DATA FOR REVIEW ::
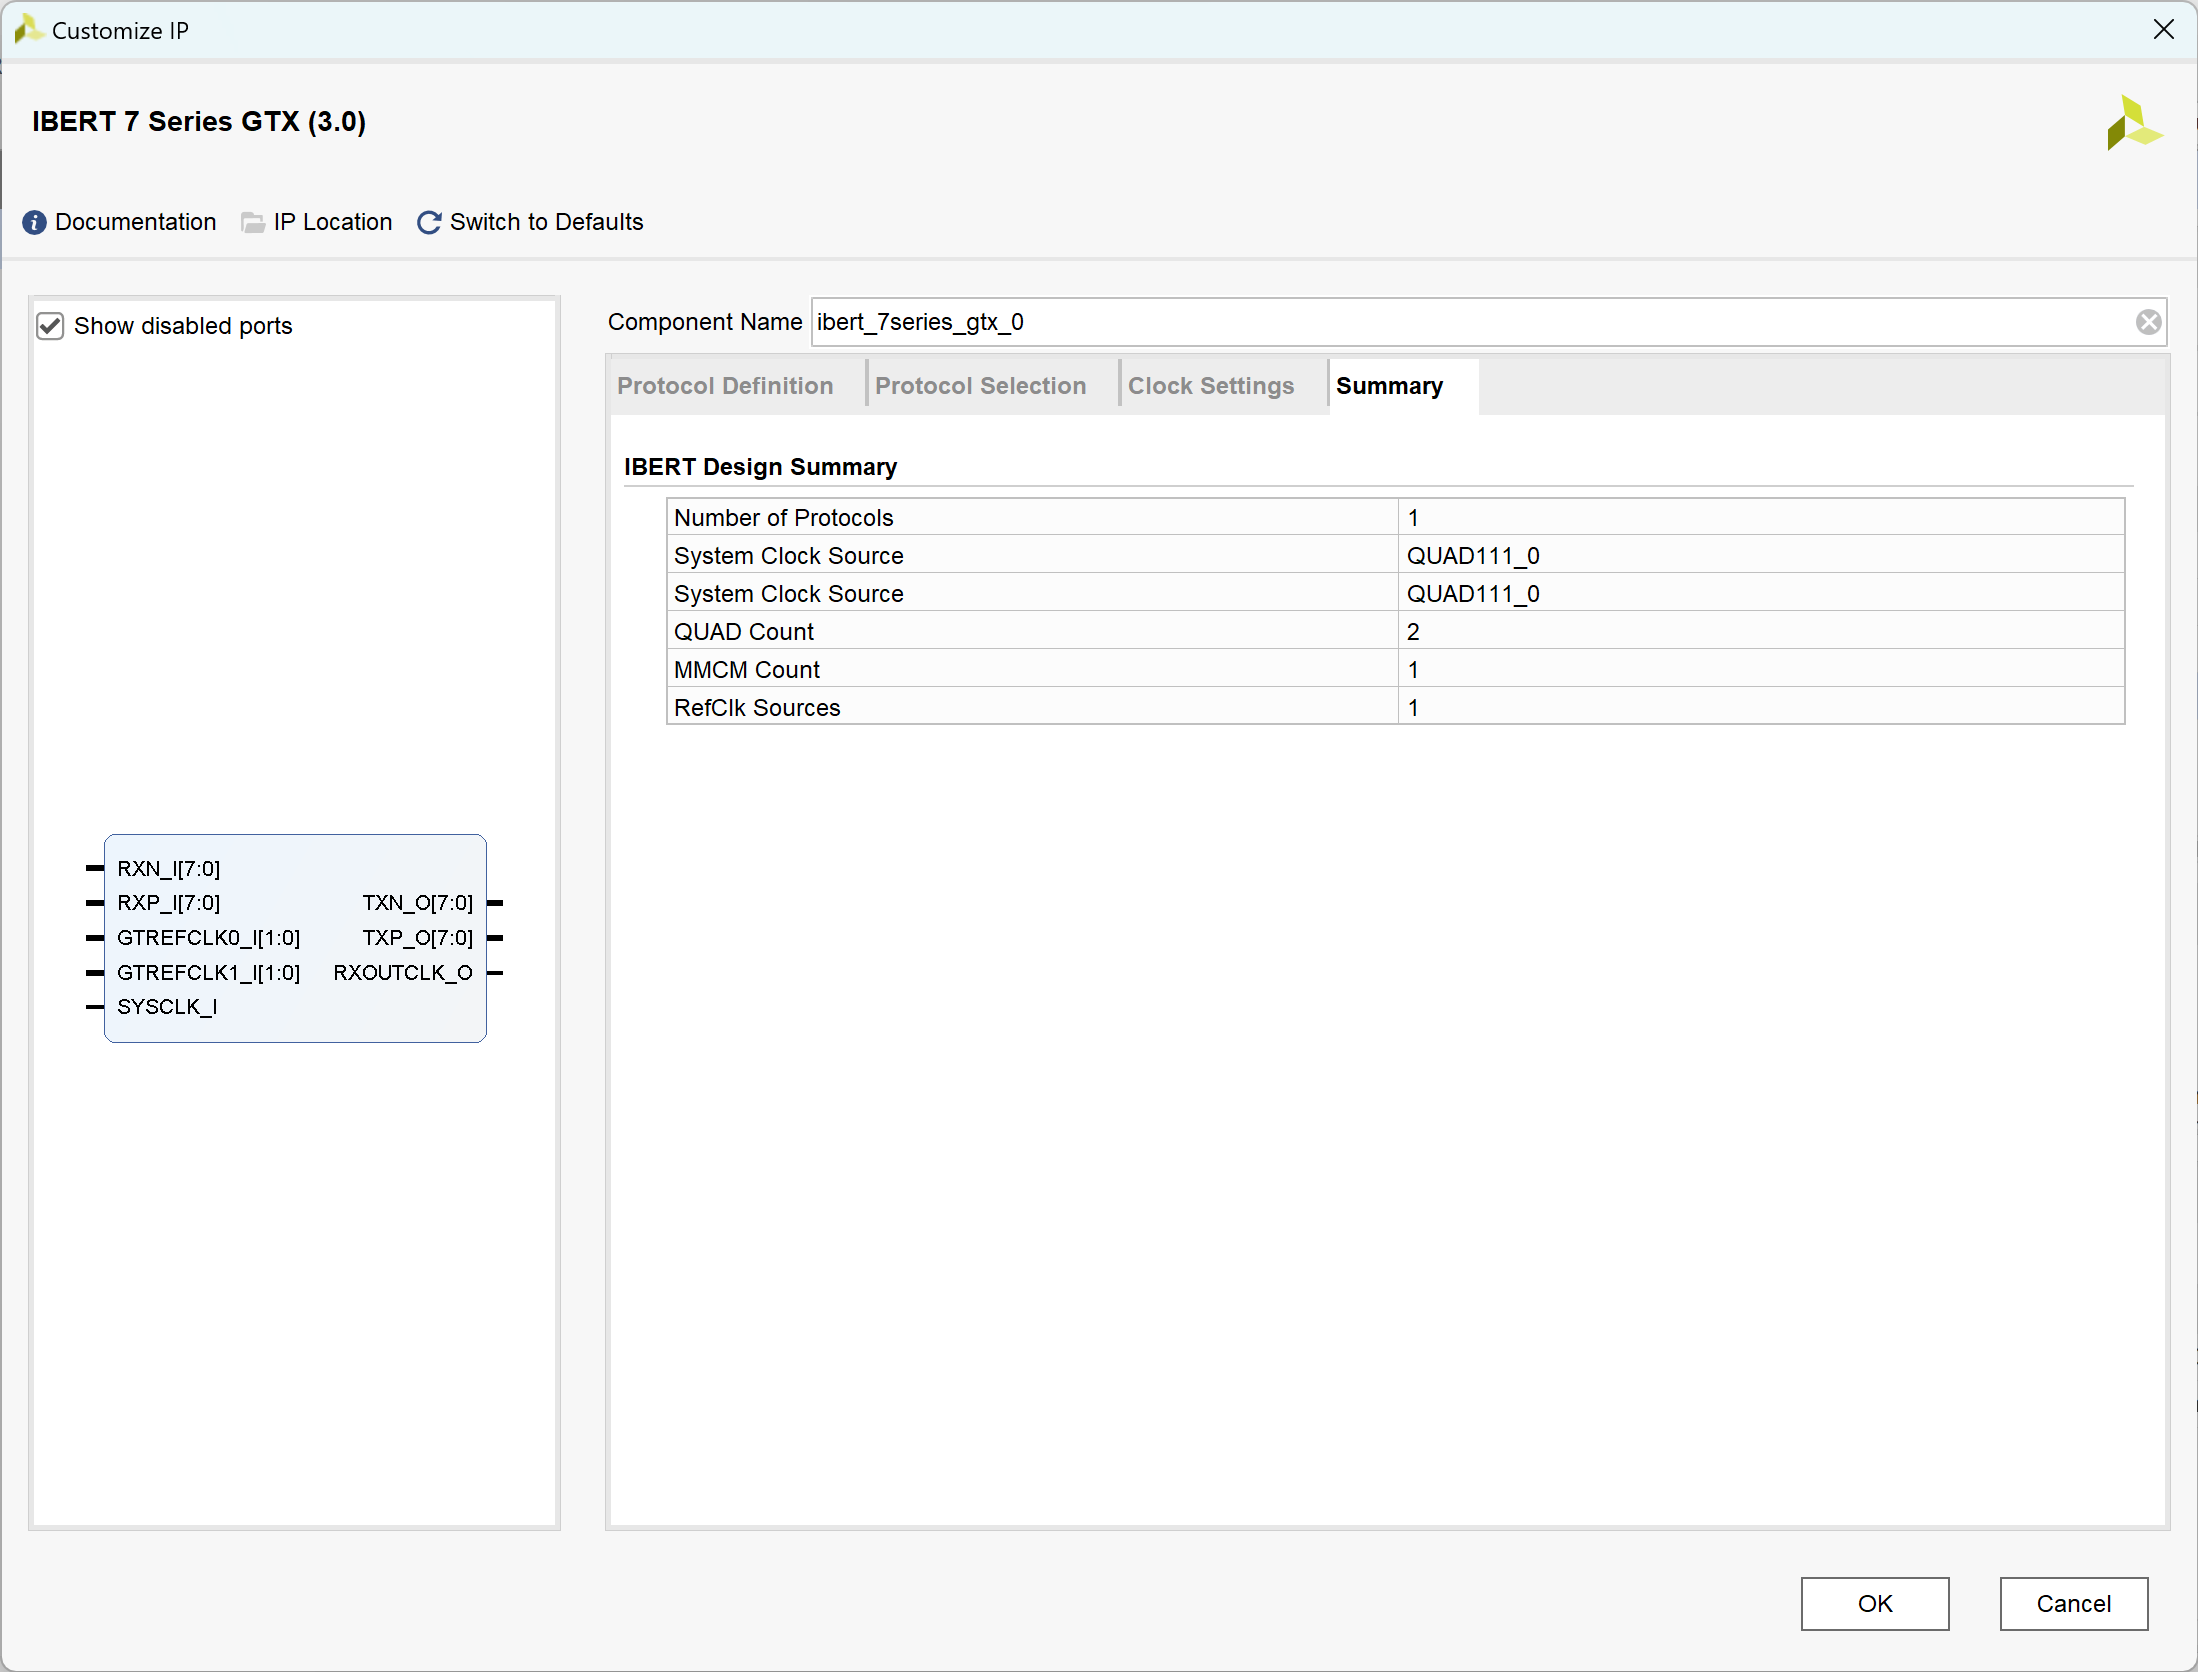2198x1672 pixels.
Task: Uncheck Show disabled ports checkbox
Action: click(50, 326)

==

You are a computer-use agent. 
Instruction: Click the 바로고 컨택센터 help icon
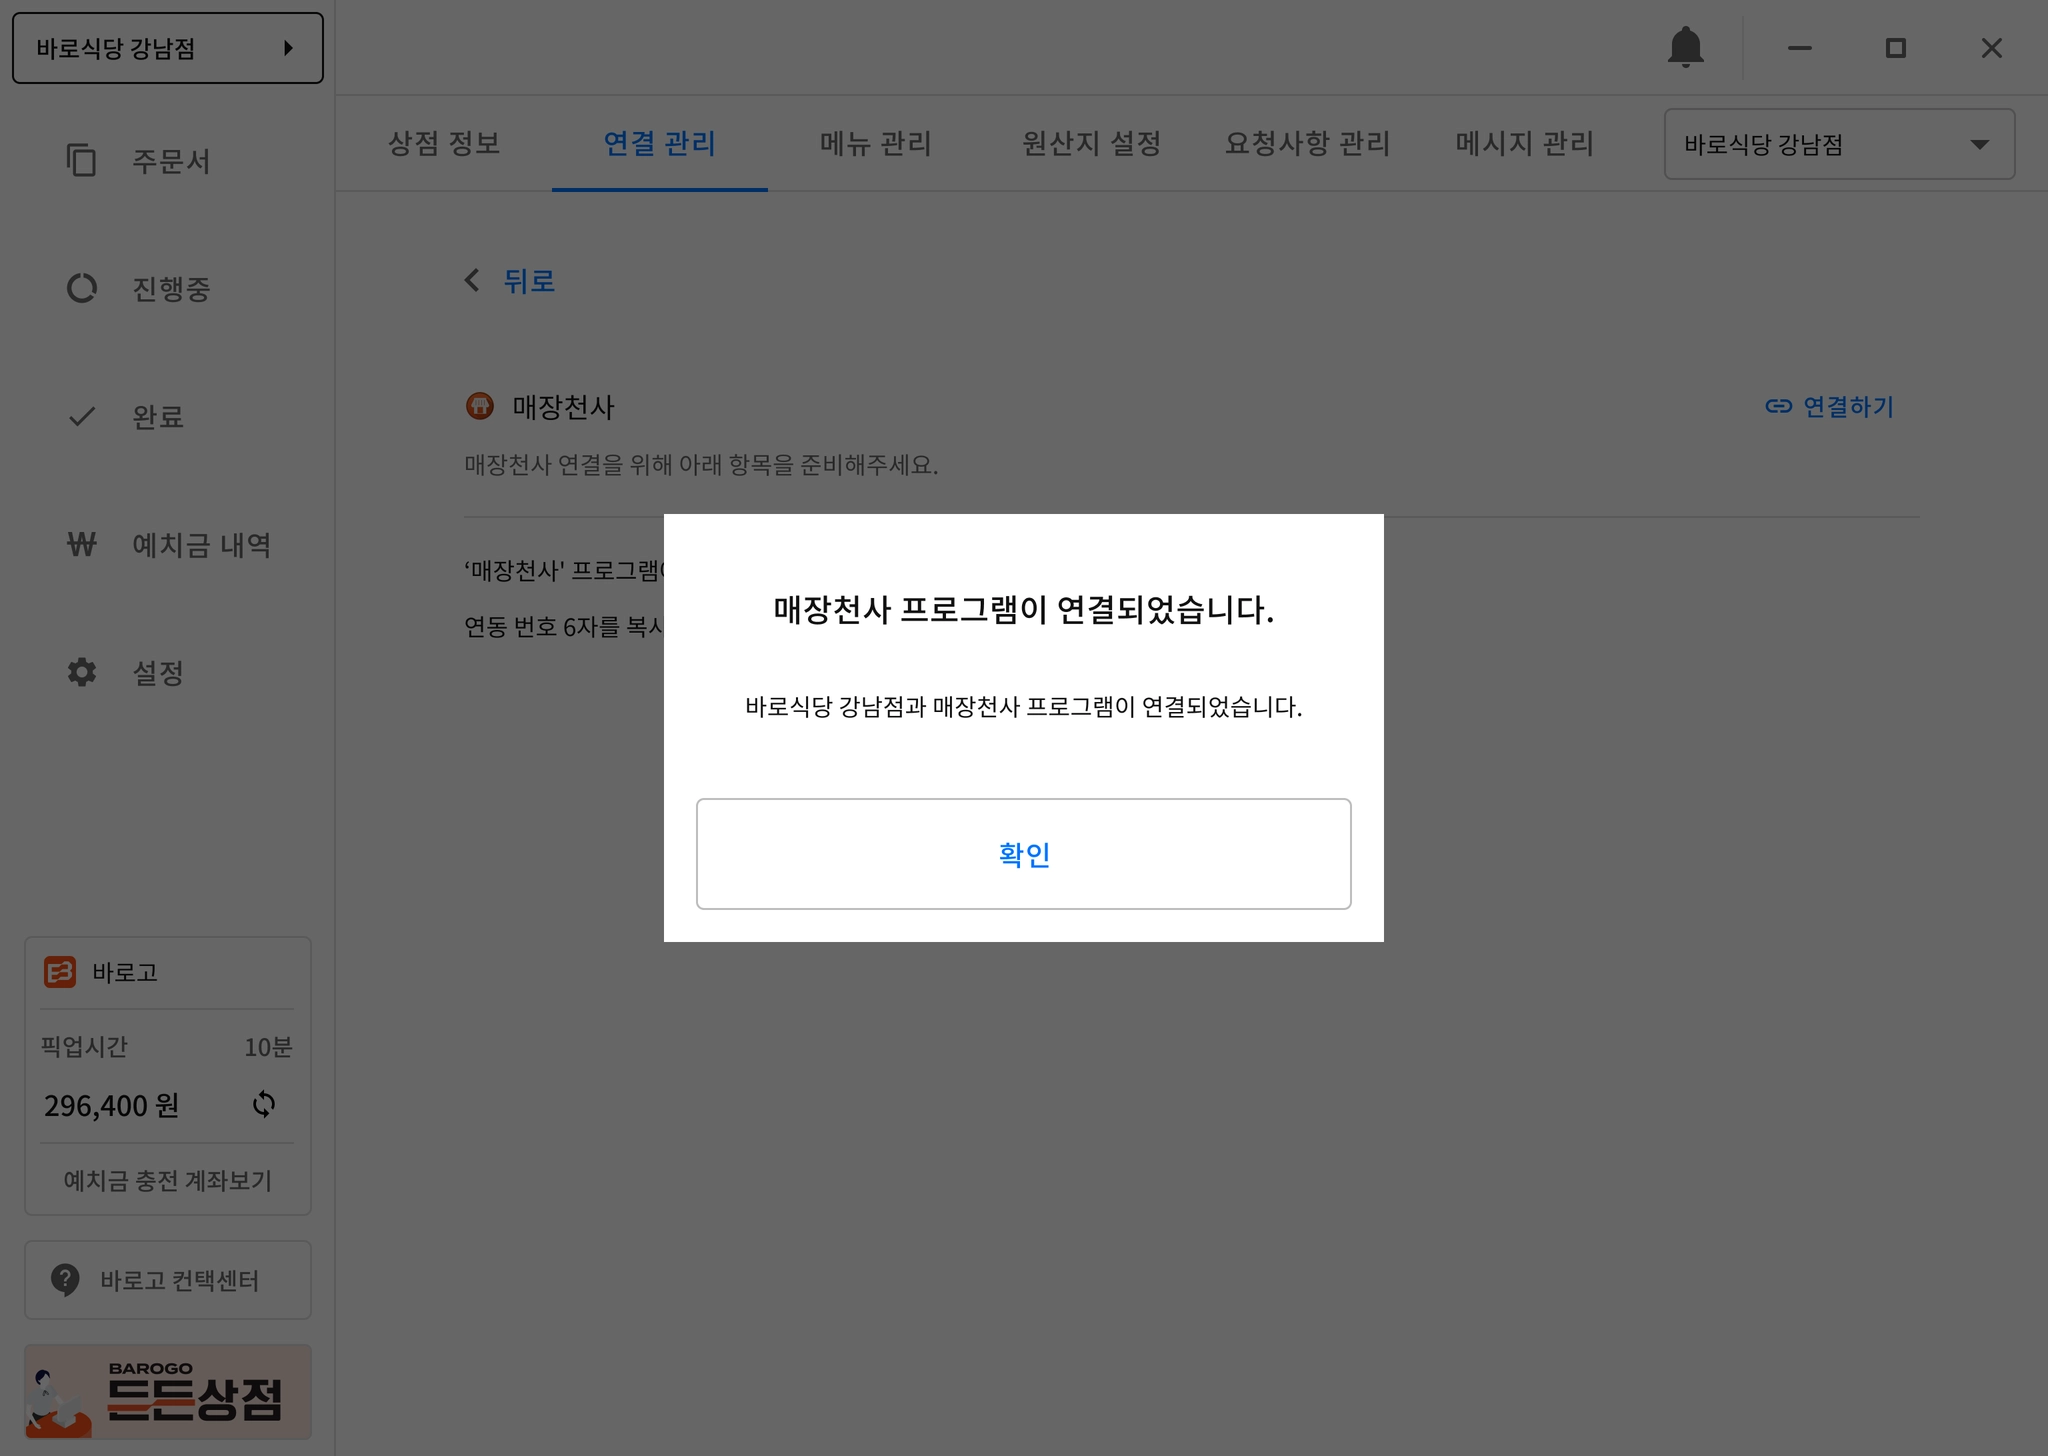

EXERCISE REQUIREMENTS :: For the listing above, print only the lines starting at the line containing "You are a computer-use agent." and ending at the line containing "Instruction: Click the 바로고 컨택센터 help icon", exactly, both included.

SOLVED EXERCISE ::
You are a computer-use agent. 
Instruction: Click the 바로고 컨택센터 help icon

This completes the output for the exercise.